MicroStrategy mise sur une résistance inattendue de Bitcoin face à la crise
NEW YORK – MicroStrategy (MSTR), la firme spécialisée dans les logiciels et devenue un fervent défenseur du Bitcoin, affirme pouvoir absorber une chute du prix de la cryptomonnaie jusqu’à 8 000 dollars sans compromettre sa capacité à honorer ses dettes. Cette déclaration intervient alors que le Bitcoin, après avoir atteint des sommets historiques, oscille actuellement autour de 68 840 dollars, suscitant des inquiétudes quant à sa volatilité et à l’impact sur les entreprises qui ont massivement investi dans cet actif numérique.
L’entreprise dirigée par Michael Saylor a accumulé 714 644 Bitcoins, représentant une valeur d’environ 49,3 milliards de dollars au cours actuel, depuis qu’elle a adopté la cryptomonnaie comme élément central de sa stratégie financière en 2020. Cette stratégie, consistant à financer l’acquisition de Bitcoins par l’endettement, a été imitée par d’autres entreprises, comme la société japonaise Metaplanet (3350).
Cependant, cette approche, saluée pendant la période d’expansion du marché crypto, est désormais scrutée à la loupe. La récente baisse du Bitcoin, qui a chuté de plus de 50% par rapport à son pic d’octobre dernier (plus de 126 000 dollars), a mis en évidence les risques liés à cette stratégie. Une vente forcée des avoirs en Bitcoin de MicroStrategy pour rembourser ses 6 milliards de dollars de dettes (l’équivalent de 86 956 Bitcoins) pourrait exercer une pression supplémentaire sur les prix, accentuant la spirale baissière.
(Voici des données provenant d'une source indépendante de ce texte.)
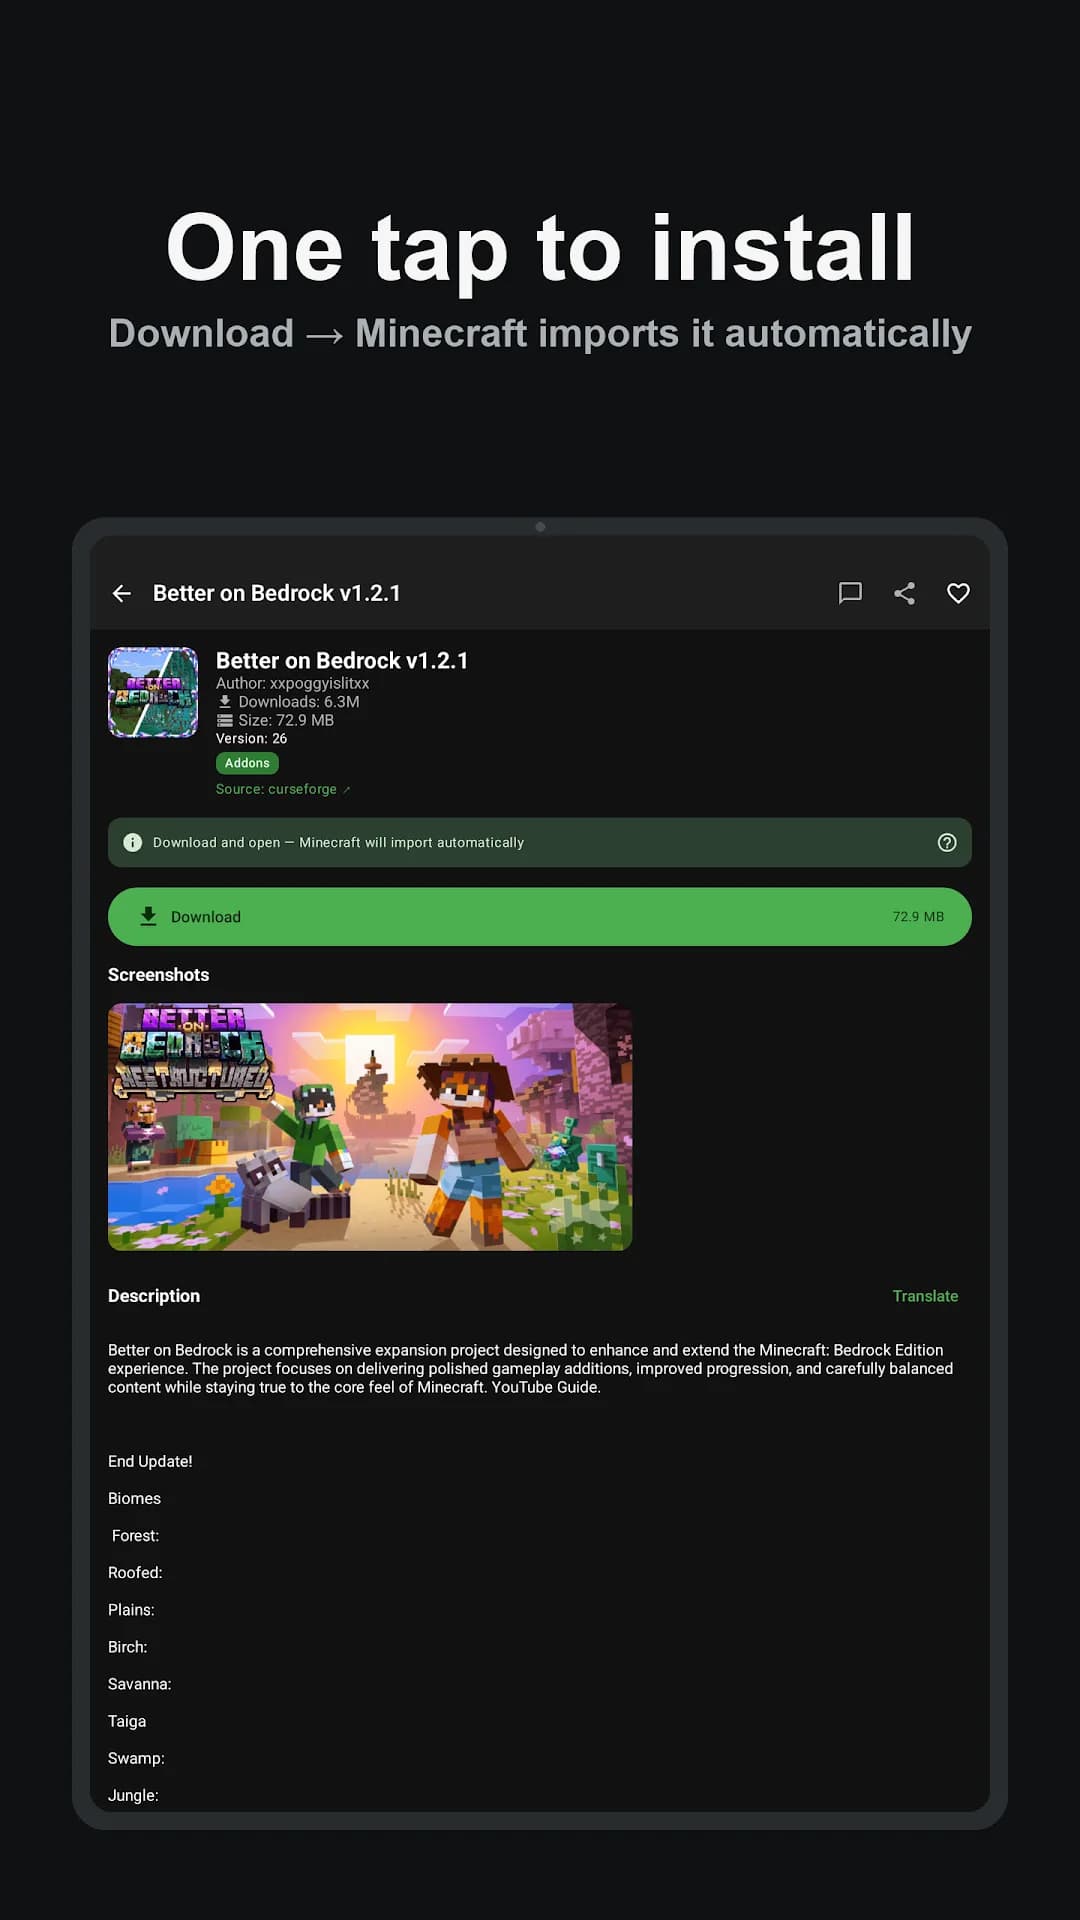Go back using the arrow icon

tap(122, 593)
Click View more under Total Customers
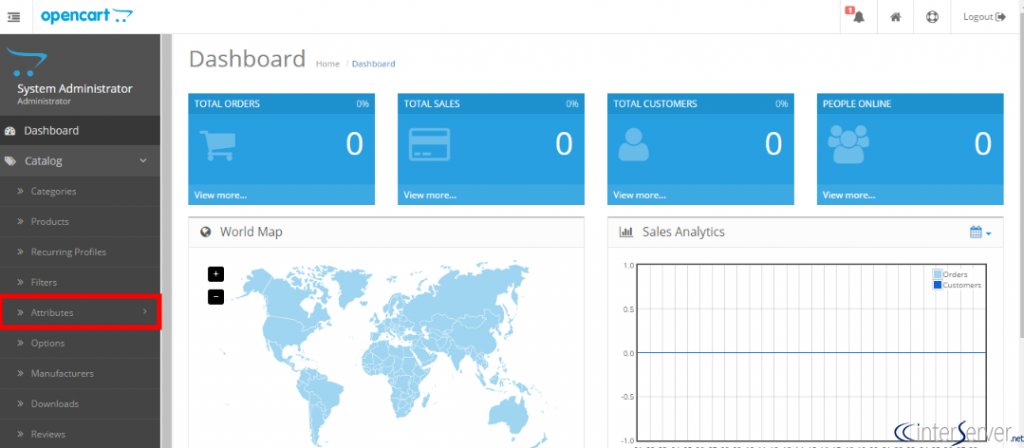This screenshot has width=1024, height=448. coord(639,195)
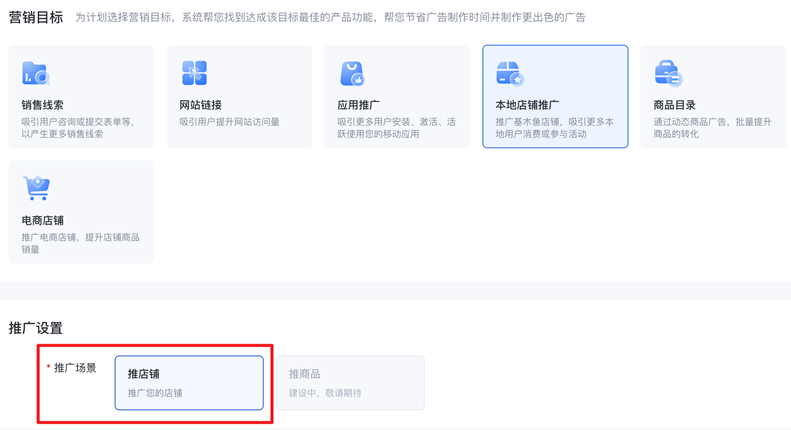Click the 本地店铺推广 storefront icon
Screen dimensions: 791x430
pyautogui.click(x=510, y=73)
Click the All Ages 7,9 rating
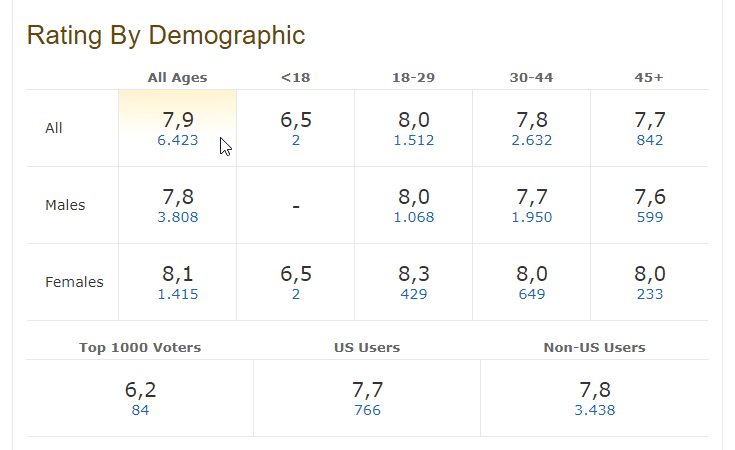This screenshot has height=450, width=735. (x=178, y=120)
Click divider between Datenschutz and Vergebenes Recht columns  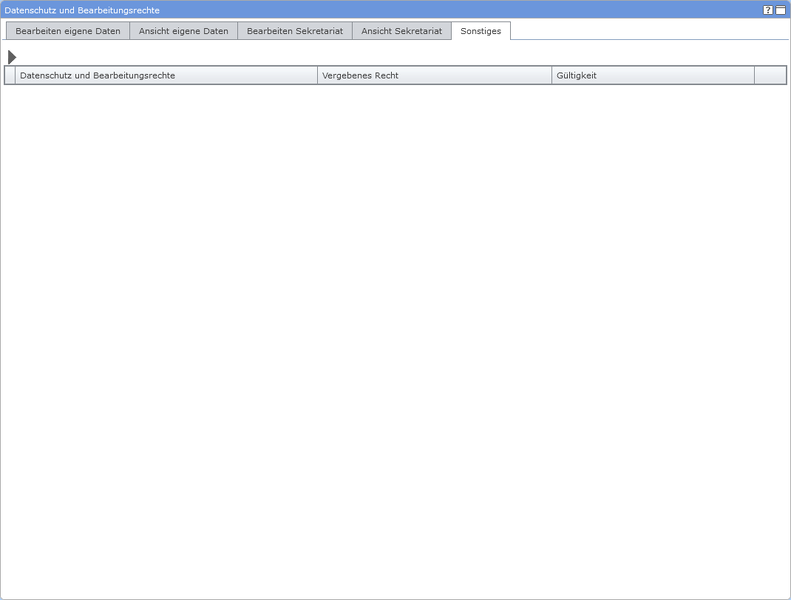tap(317, 76)
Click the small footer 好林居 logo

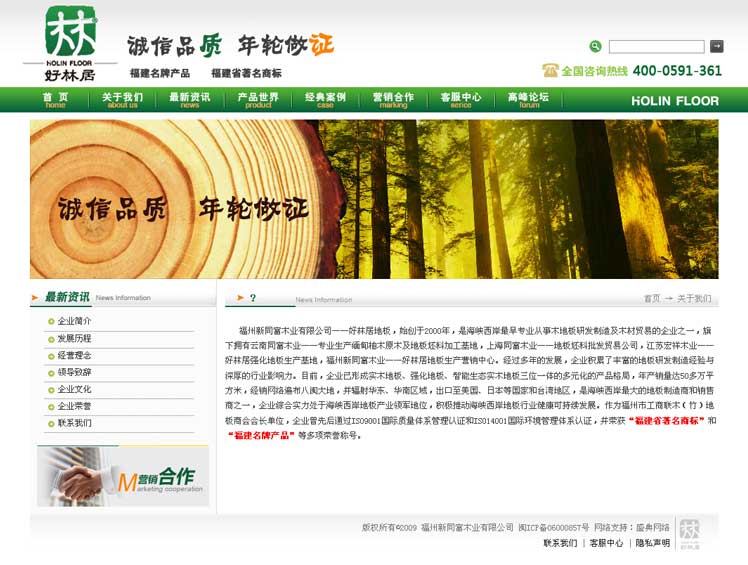pos(689,533)
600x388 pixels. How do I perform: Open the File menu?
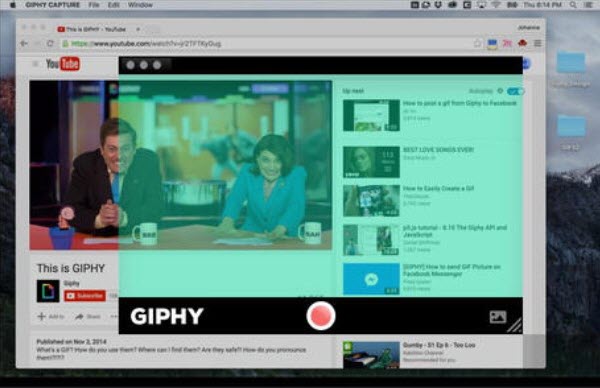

MicroStrategy assure que ses réserves de Bitcoin resteraient suffisantes pour couvrir sa dette même si le prix de la cryptomonnaie tombait à 8 000 dollars. L’entreprise précise également que ses obligations financières sont échelonnées jusqu’en 2027 et 2032, ce qui lui offre une certaine flexibilité. Elle envisage également de convertir sa dette convertible en actions, évitant ainsi de recourir à de nouveaux emprunts.
Des critiques persistent
Malgré ces assurances, les sceptiques restent nombreux. Capitalists Exploits, un analyste pseudonyme influent sur les réseaux sociaux, souligne que le coût moyen d’acquisition du Bitcoin par MicroStrategy s’élève à environ 76 000 dollars par Bitcoin, pour un investissement total de 54 milliards de dollars. Une chute à 8 000 dollars représenterait une perte papier colossale de 48 milliards de dollars, ce qui pourrait fragiliser la confiance des créanciers et des investisseurs.
L’analyste met en garde contre la capacité de l’entreprise à faire face à ses obligations financières, estimant que ses réserves de trésorerie ne couvriraient que 2,5 ans de paiements de dettes et de dividendes, tandis que ses revenus annuels ne s’élèvent qu’à 500 millions de dollars. Il souligne également le poids des 8,2 milliards de dollars d’obligations convertibles et des 8 milliards de dollars d’actions privilégiées, qui exigent le versement de dividendes importants.
Anton Golub, directeur commercial de la plateforme d’échange de cryptomonnaies Freedx, critique la stratégie de MicroStrategy, la qualifiant de “dump sur les investisseurs de détail”. Il explique que les fonds spéculatifs, qui ont massivement souscrit aux obligations convertibles de l’entreprise, ne sont pas des passionnés de Bitcoin, mais des “arbitragistes de la volatilité” qui cherchent à profiter des fluctuations du marché.
Selon Golub, MicroStrategy pourrait être contrainte de diluer les actions de ses actionnaires pour rembourser ses créanciers, ce qui pénaliserait les investisseurs particuliers. Il a développé son analyse dans un post LinkedIn :
L’avenir de MicroStrategy et de sa stratégie audacieuse liée au Bitcoin reste incertain. L’entreprise devra naviguer avec prudence dans un environnement de marché volatile et convaincre les investisseurs de la solidité de ses finances. L’affaire MicroStrategy illustre les risques et les opportunités liés à l’investissement dans les cryptomonnaies, et soulève des questions cruciales sur la gestion des risques et la diversification des actifs. Le cas de MicroStrategy est suivi de près par les régulateurs financiers, qui cherchent à encadrer davantage le marché des cryptomonnaies et à protéger les investisseurs.